• **What you are asked to do**:
Every entry in the listing below has to be transcribed exactly.

(Given information Opens)

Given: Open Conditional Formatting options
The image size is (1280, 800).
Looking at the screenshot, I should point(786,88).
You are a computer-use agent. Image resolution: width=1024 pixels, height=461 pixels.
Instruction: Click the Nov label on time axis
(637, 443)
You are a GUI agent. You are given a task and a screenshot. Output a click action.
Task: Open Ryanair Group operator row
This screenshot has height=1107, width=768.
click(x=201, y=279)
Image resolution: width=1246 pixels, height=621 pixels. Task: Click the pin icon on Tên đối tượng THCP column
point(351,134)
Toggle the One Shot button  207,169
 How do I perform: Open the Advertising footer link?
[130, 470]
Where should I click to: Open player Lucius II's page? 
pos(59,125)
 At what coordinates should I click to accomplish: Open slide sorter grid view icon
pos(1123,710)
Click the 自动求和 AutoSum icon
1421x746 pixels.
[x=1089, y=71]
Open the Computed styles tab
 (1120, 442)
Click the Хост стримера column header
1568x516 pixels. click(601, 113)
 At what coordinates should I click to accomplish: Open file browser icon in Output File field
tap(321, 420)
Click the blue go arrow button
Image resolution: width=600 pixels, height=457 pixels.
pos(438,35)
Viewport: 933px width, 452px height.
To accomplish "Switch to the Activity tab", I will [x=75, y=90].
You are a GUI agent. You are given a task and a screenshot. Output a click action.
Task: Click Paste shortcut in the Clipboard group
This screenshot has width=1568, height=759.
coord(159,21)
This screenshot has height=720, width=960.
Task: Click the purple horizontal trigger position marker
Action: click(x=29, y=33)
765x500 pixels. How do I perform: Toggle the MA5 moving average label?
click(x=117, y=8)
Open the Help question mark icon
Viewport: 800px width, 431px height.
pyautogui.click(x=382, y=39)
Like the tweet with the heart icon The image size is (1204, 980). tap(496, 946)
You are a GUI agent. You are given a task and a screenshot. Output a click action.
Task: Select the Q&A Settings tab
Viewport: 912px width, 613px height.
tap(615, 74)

(Given information Closes)

• **Output of the exercise**:
Given: Open Conditional Formatting options
The image size is (1280, 800).
Looking at the screenshot, I should point(786,88).
You are a computer-use agent. Image resolution: width=1024 pixels, height=461 pixels.
Instruction: Click the Nov label on time axis
(637, 443)
You are a GUI agent. You are given a task and a screenshot. Output a click action.
Task: Open Ryanair Group operator row
This screenshot has height=1107, width=768.
click(x=201, y=279)
Image resolution: width=1246 pixels, height=621 pixels. Task: Click the pin icon on Tên đối tượng THCP column
point(351,134)
Toggle the One Shot button  207,169
 How do I perform: Open the Advertising footer link?
[130, 470]
Where should I click to: Open player Lucius II's page? 
pos(59,125)
 At what coordinates should I click to accomplish: Open slide sorter grid view icon
pos(1123,710)
Click the 自动求和 AutoSum icon
1421x746 pixels.
[x=1089, y=71]
Open the Computed styles tab
 (1120, 442)
Click the Хост стримера column header
1568x516 pixels. click(601, 113)
 At what coordinates should I click to accomplish: Open file browser icon in Output File field
tap(321, 420)
Click the blue go arrow button
Image resolution: width=600 pixels, height=457 pixels.
pos(438,35)
Viewport: 933px width, 452px height.
To accomplish "Switch to the Activity tab", I will [x=75, y=90].
You are a GUI agent. You are given a task and a screenshot. Output a click action.
Task: Click Paste shortcut in the Clipboard group
This screenshot has width=1568, height=759.
coord(159,21)
This screenshot has height=720, width=960.
Task: Click the purple horizontal trigger position marker
Action: click(x=29, y=33)
765x500 pixels. How do I perform: Toggle the MA5 moving average label?
click(x=117, y=8)
Open the Help question mark icon
Viewport: 800px width, 431px height.
pyautogui.click(x=382, y=39)
Like the tweet with the heart icon The image size is (1204, 980). tap(496, 946)
You are a GUI agent. You are given a task and a screenshot. Output a click action.
Task: Select the Q&A Settings tab
Viewport: 912px width, 613px height.
tap(615, 74)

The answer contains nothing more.